Also for some reason is gives me the same error in the end:

... f.close()
  File "<stdin>", line 3
    f.close()
    ^
SyntaxError: invalid syntax

***snippsat*** · Jan-23-2019, 11:18 AM

You also have a line that's 557 character long Hand

Instead of using like like 20 find_next('td'),can go straight to a value with CSS Selectors.
BS support this trough select() and select_one().
Example:

from bs4 import BeautifulSoup
import requests

url = 'https://www.londonstockexchange.com/exchange/prices-and-markets/stocks/summary/company-summary/GB00BH4HKS39GBGBXSET1.html?lang=en'
url_get = requests.get(url)
soup = BeautifulSoup(url_get.content, 'lxml')
print(soup.select('div.commonTable.table-responsive table > tbody > tr:nth-of-type(4) > td:nth-of-type(2)')[0].text)

Output:
148.80

You can get selector bye right click copy --> copy selector in browser.
Also nth-child(4) that comes from browser copy,has to be renamed nth-of-type(4) in BS.

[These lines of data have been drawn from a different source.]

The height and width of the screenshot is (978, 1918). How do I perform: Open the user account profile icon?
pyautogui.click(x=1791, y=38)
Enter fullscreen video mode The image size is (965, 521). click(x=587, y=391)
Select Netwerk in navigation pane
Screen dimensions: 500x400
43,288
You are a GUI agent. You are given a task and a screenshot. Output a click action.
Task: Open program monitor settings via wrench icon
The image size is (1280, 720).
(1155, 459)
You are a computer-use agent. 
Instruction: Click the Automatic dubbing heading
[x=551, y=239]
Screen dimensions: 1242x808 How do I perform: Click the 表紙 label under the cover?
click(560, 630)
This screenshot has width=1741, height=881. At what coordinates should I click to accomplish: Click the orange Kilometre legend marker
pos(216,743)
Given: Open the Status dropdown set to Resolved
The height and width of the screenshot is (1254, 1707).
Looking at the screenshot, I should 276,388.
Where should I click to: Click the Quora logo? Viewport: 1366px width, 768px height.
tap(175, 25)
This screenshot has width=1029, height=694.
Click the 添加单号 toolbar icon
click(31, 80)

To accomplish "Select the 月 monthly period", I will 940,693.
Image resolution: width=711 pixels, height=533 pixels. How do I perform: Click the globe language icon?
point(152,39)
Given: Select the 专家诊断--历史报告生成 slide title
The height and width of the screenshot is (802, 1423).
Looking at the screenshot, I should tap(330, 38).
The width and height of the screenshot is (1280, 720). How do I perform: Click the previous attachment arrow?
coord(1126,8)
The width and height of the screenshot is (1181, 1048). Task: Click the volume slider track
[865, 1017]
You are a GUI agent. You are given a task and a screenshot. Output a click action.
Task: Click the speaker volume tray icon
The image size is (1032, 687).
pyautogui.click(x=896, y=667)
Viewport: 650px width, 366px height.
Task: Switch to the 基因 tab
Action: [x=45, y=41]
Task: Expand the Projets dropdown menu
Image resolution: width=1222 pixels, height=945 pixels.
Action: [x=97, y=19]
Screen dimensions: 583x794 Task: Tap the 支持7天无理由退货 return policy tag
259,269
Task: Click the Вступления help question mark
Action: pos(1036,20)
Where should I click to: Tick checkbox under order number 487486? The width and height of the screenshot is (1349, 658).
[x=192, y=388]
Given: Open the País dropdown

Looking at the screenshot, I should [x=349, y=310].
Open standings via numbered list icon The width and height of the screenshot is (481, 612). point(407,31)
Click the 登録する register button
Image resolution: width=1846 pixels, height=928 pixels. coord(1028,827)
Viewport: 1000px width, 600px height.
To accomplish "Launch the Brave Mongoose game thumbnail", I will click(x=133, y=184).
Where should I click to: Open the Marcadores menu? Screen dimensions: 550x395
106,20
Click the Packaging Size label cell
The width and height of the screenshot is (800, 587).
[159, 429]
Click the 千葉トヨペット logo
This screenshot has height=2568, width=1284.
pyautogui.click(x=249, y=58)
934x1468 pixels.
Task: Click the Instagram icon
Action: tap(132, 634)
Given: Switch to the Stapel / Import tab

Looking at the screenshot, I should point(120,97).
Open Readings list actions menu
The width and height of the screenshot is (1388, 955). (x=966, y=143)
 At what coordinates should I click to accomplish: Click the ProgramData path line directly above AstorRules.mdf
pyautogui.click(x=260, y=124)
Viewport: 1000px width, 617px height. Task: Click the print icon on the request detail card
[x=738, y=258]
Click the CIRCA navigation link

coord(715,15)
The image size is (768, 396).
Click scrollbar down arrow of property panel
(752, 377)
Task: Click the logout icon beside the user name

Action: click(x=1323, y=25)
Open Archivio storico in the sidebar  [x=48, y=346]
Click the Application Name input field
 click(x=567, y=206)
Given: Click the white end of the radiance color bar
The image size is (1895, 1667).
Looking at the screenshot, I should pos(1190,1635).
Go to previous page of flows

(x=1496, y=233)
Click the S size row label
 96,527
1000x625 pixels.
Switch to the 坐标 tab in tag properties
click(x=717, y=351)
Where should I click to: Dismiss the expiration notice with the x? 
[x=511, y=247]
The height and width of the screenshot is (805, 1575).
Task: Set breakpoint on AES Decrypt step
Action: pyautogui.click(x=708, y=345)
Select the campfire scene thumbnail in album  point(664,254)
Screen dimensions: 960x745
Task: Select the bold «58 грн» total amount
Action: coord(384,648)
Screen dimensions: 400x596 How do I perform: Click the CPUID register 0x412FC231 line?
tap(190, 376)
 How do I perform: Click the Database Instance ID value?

**buran** · Jan-23-2019, 11:20 AM

please read https://python-forum.io/Thread-How-to-Ex...ython-code
It looks like you are confusing how to run your code. the second snippet (so called error) is executed in python interactive mode.
You must save the first block as py file then run ot.
As to the last snipped/error - > there is missing closing parenthesis at the end of the previous line (#26)

CaptainCsaba · (This post was last modified: Jan-23-2019, 11:30 AM by CaptainCsaba.)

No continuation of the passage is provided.